### [WHAT TO PRODUCE]
Which lines of the entries contain the string "computer"? Please find them and copy them.

### [THE DATA]
--

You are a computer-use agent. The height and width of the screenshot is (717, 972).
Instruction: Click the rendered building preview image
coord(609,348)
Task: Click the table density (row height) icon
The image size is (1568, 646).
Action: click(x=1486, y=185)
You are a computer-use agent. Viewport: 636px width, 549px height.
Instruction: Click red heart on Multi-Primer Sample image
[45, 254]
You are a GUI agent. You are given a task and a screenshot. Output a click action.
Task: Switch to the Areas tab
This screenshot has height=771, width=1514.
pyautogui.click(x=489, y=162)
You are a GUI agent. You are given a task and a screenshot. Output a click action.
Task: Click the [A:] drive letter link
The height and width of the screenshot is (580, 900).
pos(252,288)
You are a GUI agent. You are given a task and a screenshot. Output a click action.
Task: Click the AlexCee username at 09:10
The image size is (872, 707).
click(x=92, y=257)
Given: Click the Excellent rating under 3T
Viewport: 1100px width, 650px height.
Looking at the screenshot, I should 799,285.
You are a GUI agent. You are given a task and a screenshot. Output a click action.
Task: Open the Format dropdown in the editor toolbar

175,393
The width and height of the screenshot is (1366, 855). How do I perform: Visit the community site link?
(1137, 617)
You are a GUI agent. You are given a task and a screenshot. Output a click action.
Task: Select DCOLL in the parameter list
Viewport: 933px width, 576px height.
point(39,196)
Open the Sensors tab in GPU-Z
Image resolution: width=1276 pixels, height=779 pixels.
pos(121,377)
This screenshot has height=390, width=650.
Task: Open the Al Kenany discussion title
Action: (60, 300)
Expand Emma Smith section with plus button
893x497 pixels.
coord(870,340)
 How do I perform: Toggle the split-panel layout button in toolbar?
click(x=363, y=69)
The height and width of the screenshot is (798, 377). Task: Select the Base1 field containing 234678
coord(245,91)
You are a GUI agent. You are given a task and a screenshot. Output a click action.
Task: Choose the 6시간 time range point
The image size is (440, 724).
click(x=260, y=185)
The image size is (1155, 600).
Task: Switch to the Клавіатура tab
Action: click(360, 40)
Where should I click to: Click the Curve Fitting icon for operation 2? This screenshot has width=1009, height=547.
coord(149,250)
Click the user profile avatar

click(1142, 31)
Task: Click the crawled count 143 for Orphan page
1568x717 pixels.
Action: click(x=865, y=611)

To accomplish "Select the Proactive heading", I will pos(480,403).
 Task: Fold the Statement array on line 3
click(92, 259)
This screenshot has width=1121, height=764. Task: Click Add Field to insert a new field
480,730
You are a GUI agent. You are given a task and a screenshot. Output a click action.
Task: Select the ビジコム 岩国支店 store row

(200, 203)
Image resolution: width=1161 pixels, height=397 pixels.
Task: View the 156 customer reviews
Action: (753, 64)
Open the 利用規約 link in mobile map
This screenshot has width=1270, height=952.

--

### [RESULT OF THIS EXERCISE]
You are a computer-use agent. The height and width of the screenshot is (717, 972).
You are a computer-use agent. Viewport: 636px width, 549px height.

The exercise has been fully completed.